--- GIVEN PROBLEM A ---
In the forum thread on translating Serbian phrases, rewrite the paragraph beginning "JJ you're right about sentences" as a short list that keeps its main facts.

--- DOCUMENT EXCERPT ---
<<<<
# Forum Other Languages Slavic languages Bosnian, Croatian, Serbian  help to translate!

## buso

hi! I would be very glad if someone can translate to me these 4 sentences: "бог отаџбина породица" and "za srbiju,srpstvo i pravoslavlje" and "Tigrovi (Arkanovci) Srbijo! Kunem ti se Bogom, sta god da se desi, ja ostajem s tobom! 
Braniti i poginuti za Srbiju, Srpstvo i Pravoslavlje je herojski cin i raj je tim osobama siguran!
Za Srbiju, Srpstvo i Pravoslavlje!
Otpor Srbije, cuo se do neba!
S VEROM U BOGA SLOBODA ILI SMRT " and finally "Samo Sloga 
Srbina Spasava"
thank you very much!!

----------


## JJ

I cannot speak srpski but I'll try to translate it without using any dictionaries.  Guys, is it correct?
za srbiju,srpstvo i pravoslavlje
For Serbia, Serbians and orthodox church!
"Tigrovi (Arkanovci) Srbijo!
Serbian Tigers!
Kunem ti se Bogom, sta god da se desi, ja ostajem s tobom! 
??????? youself with God, 100 years and ?? ????, I will stand with you.
Braniti i poginuti za Srbiju, Srpstvo i Pravoslavlje je herojski cin i raj je tim osobama siguran! 
Fight and die for Serbia, Serbians and orthodox church is heroic ??? and the Heaven is for those persons ???????.
Za Srbiju, Srpstvo i Pravoslavlje! 
For Serbia, Serbians and orthodox church!
Otpor Srbije, cuo se do neba! 
Resistance of Serbia, ??? ?? up to the sky!
S VEROM U BOGA SLOBODA ILI SMRT " and finally "Samo Sloga 
Srbina Spasava" 
With belief in God, freedom or death. Self ????? Serbian ?????? (spasava means somthing about saved/saving).

----------


## Vlacko

JJ you're right about sentences, but not exactly good translation. You found point...
I'll write in cyrillic font: 
за Србију, српство и православље [za Srbiju,srpstvo i pravoslavlje]
For Serbia, Serbian nationality and Orthodoxy 
Тигровци (Аркановци) Србијо! [Tigrovi (Arkanovci) Srbijo!]
Tigers (Arkan's) Serbia! 
Кунем ти се Богом, шта год да се деси, ја остајем с тобом! [Kunem ti se Bogom, sta god da se desi, ja ostajem s tobom!]
I swear to God, whatever happens, I stay with you! 
Бранити и погинути за Србију, српство и православље је херојски чин и рај је тим особама сигуран!  [Braniti i poginuti za Srbiju, Srpstvo i Pravoslavlje je herojski cin i raj je tim osobama siguran!]
Defend and die for Serbia, Serbian nationality and orthodoxy is heroic act and heaven is secured for those persons!  
За Србију, српство и православље! [Za Srbiju, Srpstvo i Pravoslavlje!] 
For Serbia, Serbian nationality and orthodoxy! 
Отпор Србије, чуо се до неба! [Otpor Srbije, cuo se do neba!] 
Resistance of Serbia, was heard up to the sky!
>>>>
--- MATERIAL FOR THIS EXERCISE ---
<<<<
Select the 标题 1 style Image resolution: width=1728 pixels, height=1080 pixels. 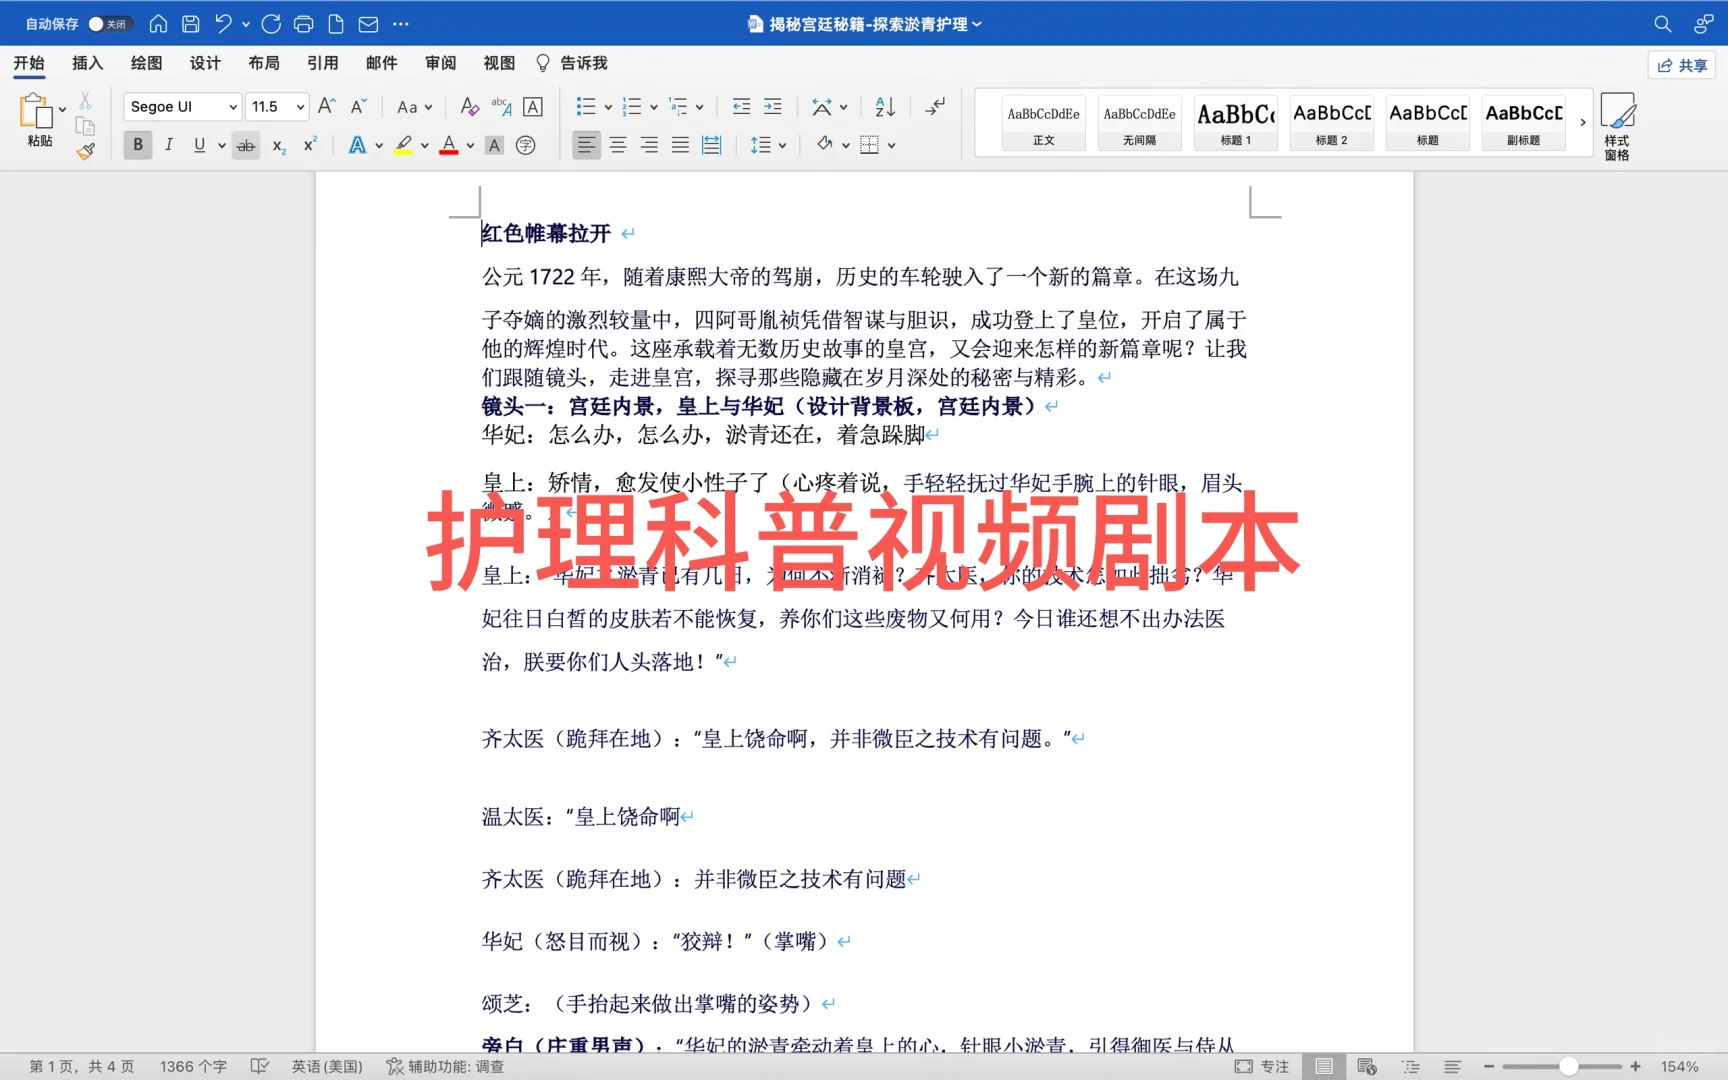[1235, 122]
>>>>
<<<<
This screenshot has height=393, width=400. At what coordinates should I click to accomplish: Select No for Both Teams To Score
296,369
>>>>
<<<<
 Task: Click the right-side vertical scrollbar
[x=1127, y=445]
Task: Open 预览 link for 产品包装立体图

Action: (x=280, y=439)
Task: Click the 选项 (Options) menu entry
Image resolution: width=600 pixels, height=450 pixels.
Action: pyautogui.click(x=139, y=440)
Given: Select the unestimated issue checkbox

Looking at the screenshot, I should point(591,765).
>>>>
--- GIVEN PROBLEM B ---
Render only the entries starting at the line that contains "Task: Click the 选项 (Options) menu entry" and ending at the line that contains "Looking at the" as a two-column CSV with columns instruction and response. Give one row per entry, put each field in quotation marks, and turn line breaks into spaces.

--- WRITTEN RESPONSE A ---
- JJ has the sentences right in general, but the translations are not quite accurate.
- The phrases are given again in Cyrillic with better translations:
  - "Za Srbiju, srpstvo i pravoslavlje": For Serbia, Serbian nationality and Orthodoxy.
  - "Tigrovi (Arkanovci) Srbijo!": Tigers (Arkan's) Serbia!
  - "Kunem ti se Bogom, sta god da se desi, ja ostajem s tobom!": I swear to God, whatever happens, I stay with you!
  - "Braniti i poginuti za Srbiju, Srpstvo i Pravoslavlje je herojski cin i raj je tim osobama siguran!": Defending and dying for Serbia, Serbian nationality and Orthodoxy is a heroic act, and heaven is secured for those persons.
  - "Otpor Srbije, cuo se do neba!": Resistance of Serbia was heard up to the sky.

--- WRITTEN RESPONSE B ---
instruction,response
"Task: Click the 选项 (Options) menu entry Image resolution: width=600 pixels, height=450 pixels.","Action: pyautogui.click(x=139, y=440)"
"Given: Select the unestimated issue checkbox","Looking at the screenshot, I should point(591,765)."